I like words, but I suck at spelling.  I am of the first generation to use computers.  I was raised with Spell Check for words and calculators for math, so I’m a moron in both subjects. Now that I’m an English teacher I realize that it’s not entirely my fault.  I blame the “schwa”.  If you don’t know what a schwa is then you likely were never taught phonetics in Elementary reading class.  Because of schwa, no one can tell the difference between any of the vowels in an unstressed syllable.  If you can’t hear the difference, how can you spell it?  So I’m sure that “Hooked on Phonics” is a scam.

There are some words that I misspell regularly.  Words like tongue, tomorrow, vacuum, dilemma, definitely, furniture, curriculum, congratulations, and jealous are forever underlined red when I click my trusty Spell Check.  When I was a Freshman in college I worked in a bakery.  Every time I needed to write “Congratulations” in frosting on a cake I would write in on a piece of scrap paper first so I wouldn’t mess up someone’s sheet cake.  I understand Winnie the Pooh when he says that his spelling is a little “wobbly”.  Mine is too.
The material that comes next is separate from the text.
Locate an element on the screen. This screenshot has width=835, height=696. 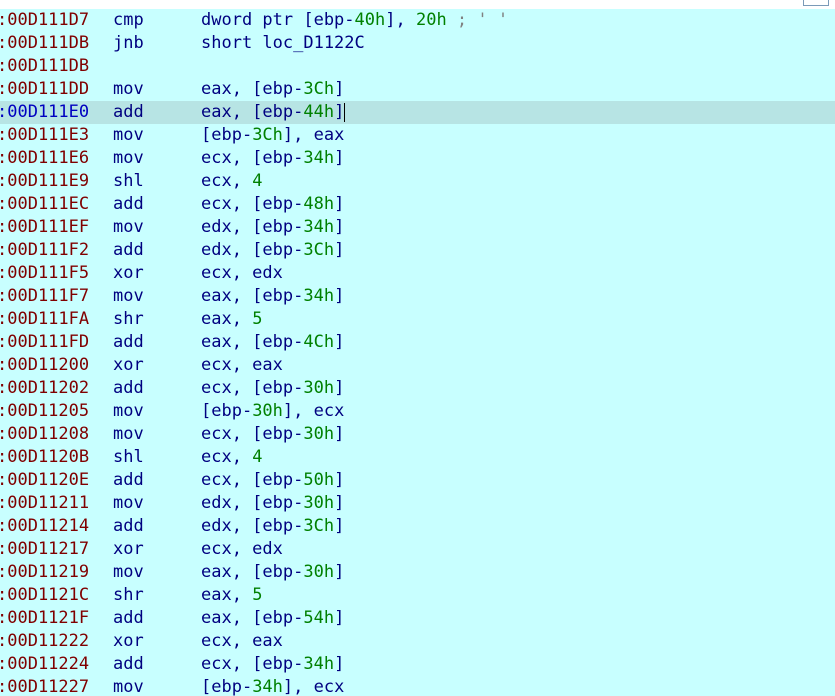
address: :00D111F7 is located at coordinates (44, 296). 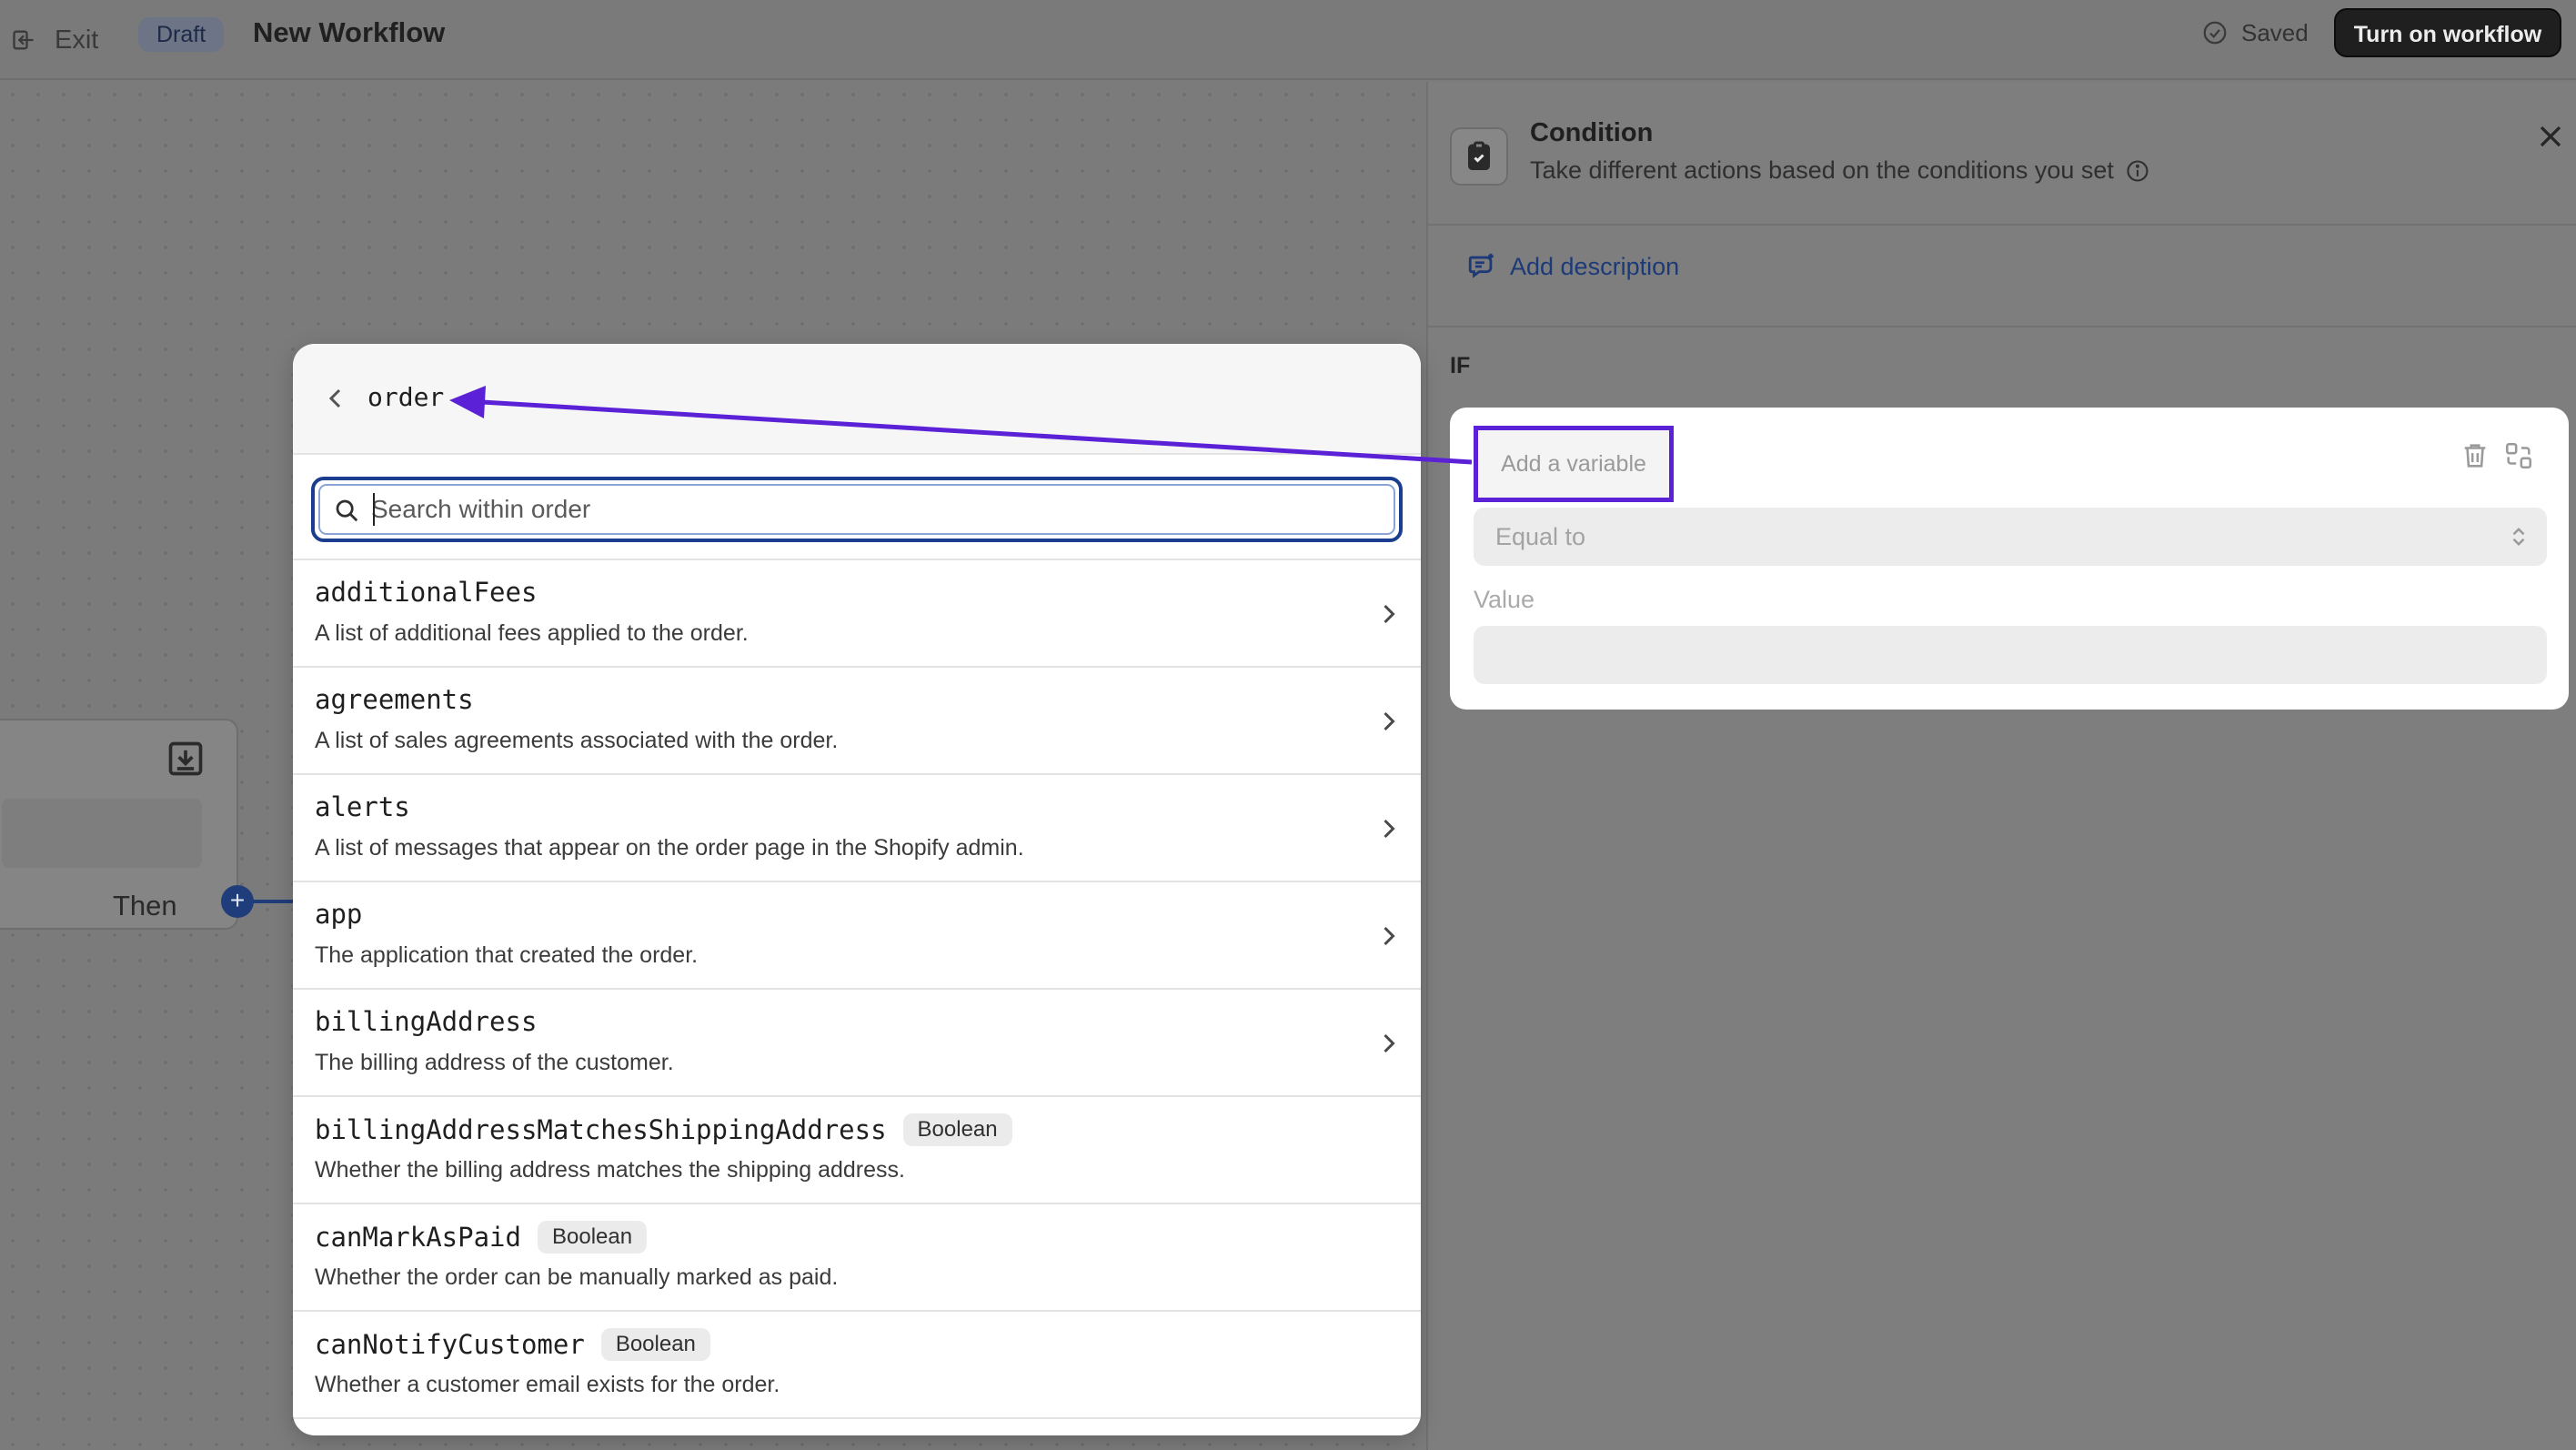 What do you see at coordinates (54, 40) in the screenshot?
I see `exit-button: Exit` at bounding box center [54, 40].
It’s true, I like words, but I’m seriously thankful that I’m not learning English as a second language.  I think I might give up.  Whenever I go through a fast food drive-thru and hear a foreign accent over the speaker I think two things:  First of all, who was the cruel manager that scheduled that poor person to work the hardest job in the world for a non-native speaker; and second of all, I want to applaud that dear soul for making such a herculean effort to understand English spoken through a crappy intercom system.  I doubt I could do that in Spanish without sprinkling my speech with expletives every now and then.  That would most definitely turn me into a curmudgeon.

Finding Your “Thing”


The other day I was taking my friend to the airport and she asked how my kids were doing.  I told her that my son was excited to start up guitar lessons again after an 18 month hiatus.  I explained that several years ago my dad bought the boy his guitar and amp.  He was at that age where kids really need to find their “thing” in order to solidify their place in the social arena.  So guitar became the boy’s Thing.
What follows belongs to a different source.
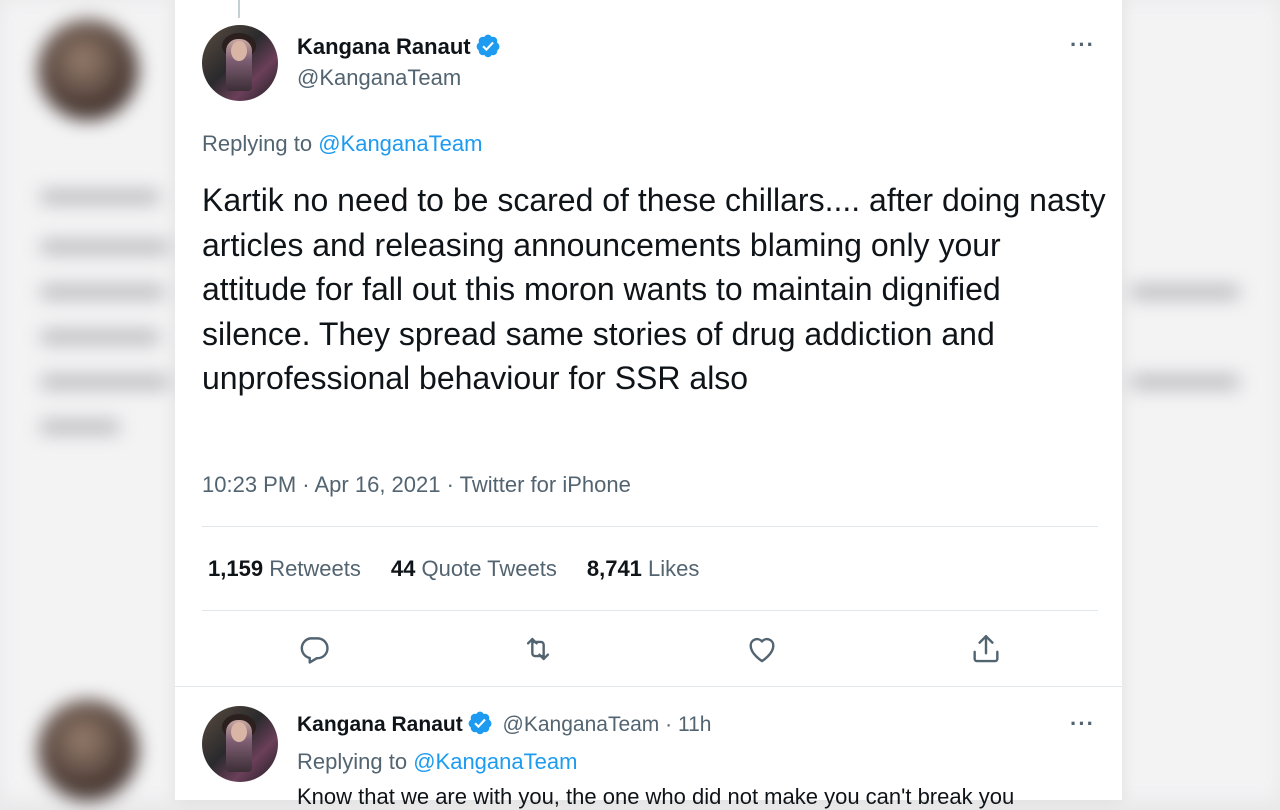 This screenshot has height=810, width=1280. Describe the element at coordinates (384, 46) in the screenshot. I see `author-name-text: Kangana Ranaut` at that location.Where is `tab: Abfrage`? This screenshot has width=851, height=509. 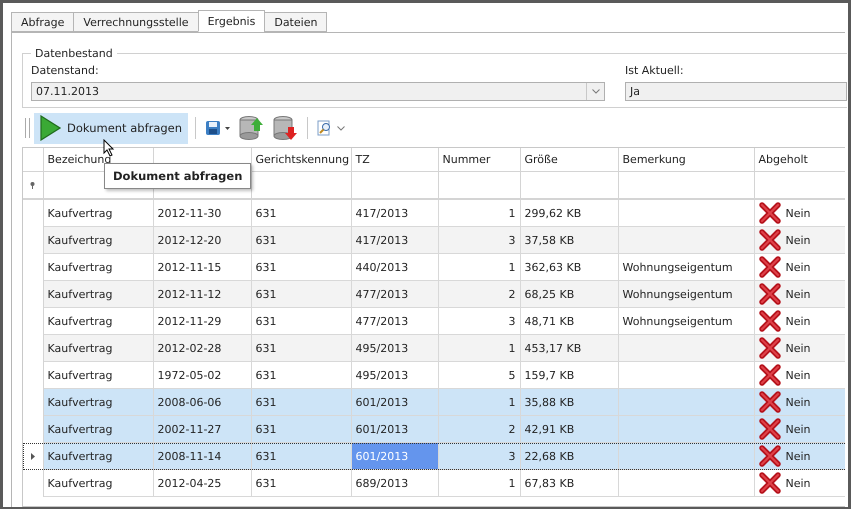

My friend then told me a story about a girl she knew who was the middle of 3 sisters.  The older sister had a Thing, the younger sister had her Thing, but the middle child couldn’t find her Thing.  So her mother started teaching her how to cook, grocery shop, and prepare meals.  Cooking became her Thing.  It was so much her Thing that the other sisters truly believed they were not smart enough to cook and it wasn’t their Thing.  The sisters didn’t learn to cook until they were adults.

So we had this whole conversation about Things and we understood each other perfectly.  Everyone needs to find their Thing in life.  Sometimes we need a wise parent or grandparent to offer direction and encouragement in finding our talents and interests.  Sometimes it takes a youth pastor or a mentor or a teacher to breathe inspiration into a young life.  So my question for you is, Who was the person who inspired you to discover your talents or develop your interests?  Have you thanked them lately?  Sometimes we aren’t even aware of all the people we inspire and it’s a pleasant surprise to receive a Thank You for an example well lived.  So do it!  Go ahead!  Find the person who inspired you and say Thank You.  It will mean a lot to them.